→ OBJECTIVE: Reproduce as a numbered list, skipping blank lines, the part of the data that opens with the line containing "Given: Select aqltv" and closes with the line containing "This screenshot has width=736, height=615.", both included.

→ INPUT FOR THIS TASK:
►

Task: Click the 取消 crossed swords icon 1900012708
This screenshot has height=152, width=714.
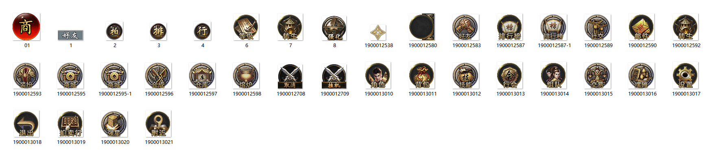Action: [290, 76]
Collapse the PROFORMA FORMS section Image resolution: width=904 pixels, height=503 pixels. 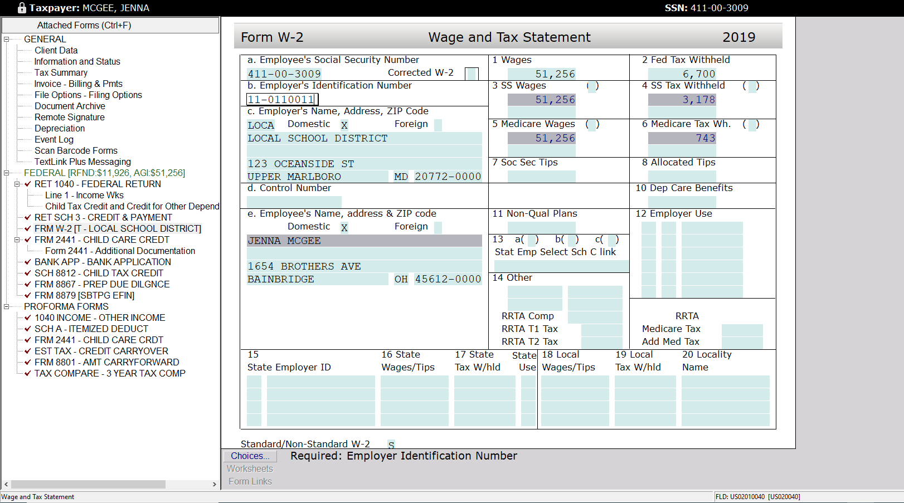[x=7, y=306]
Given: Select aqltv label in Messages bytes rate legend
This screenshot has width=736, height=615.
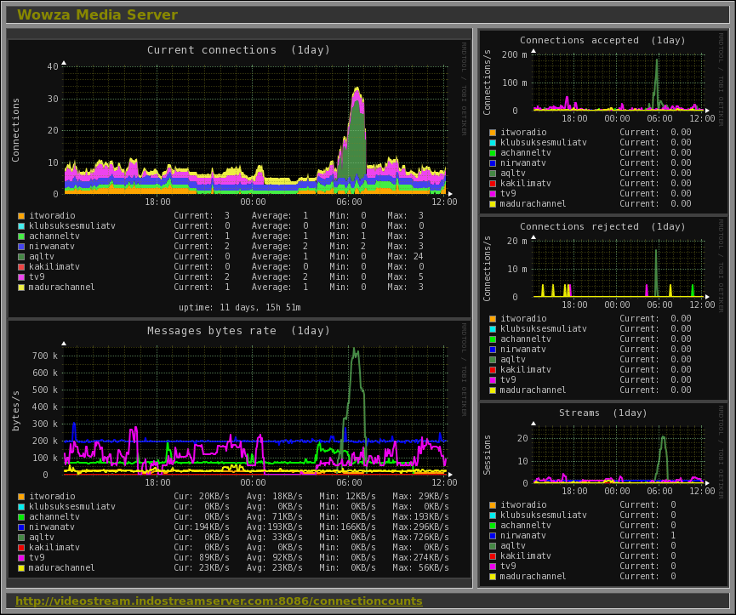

◄
►

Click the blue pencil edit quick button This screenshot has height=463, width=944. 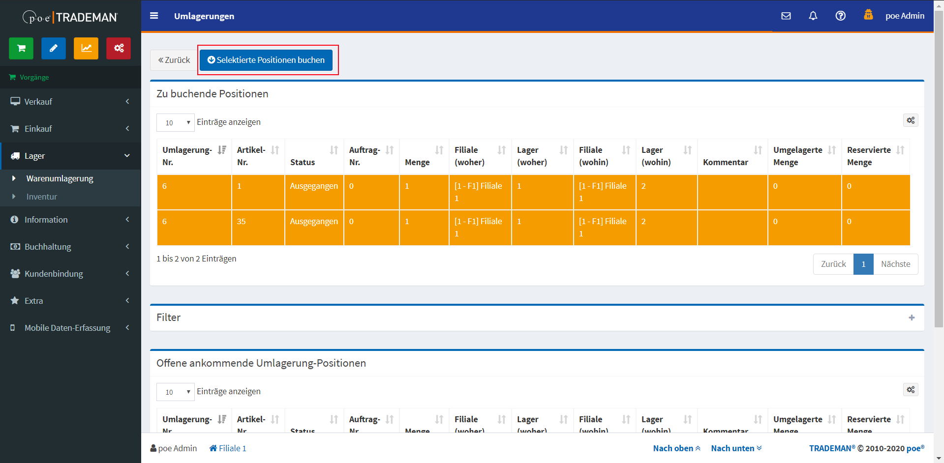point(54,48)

◄
►

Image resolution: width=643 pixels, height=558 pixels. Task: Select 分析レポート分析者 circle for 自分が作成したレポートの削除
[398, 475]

◄

→ TASK RESULT:
1. Given: Select aqltv label in Messages bytes rate legend
2. This screenshot has width=736, height=615.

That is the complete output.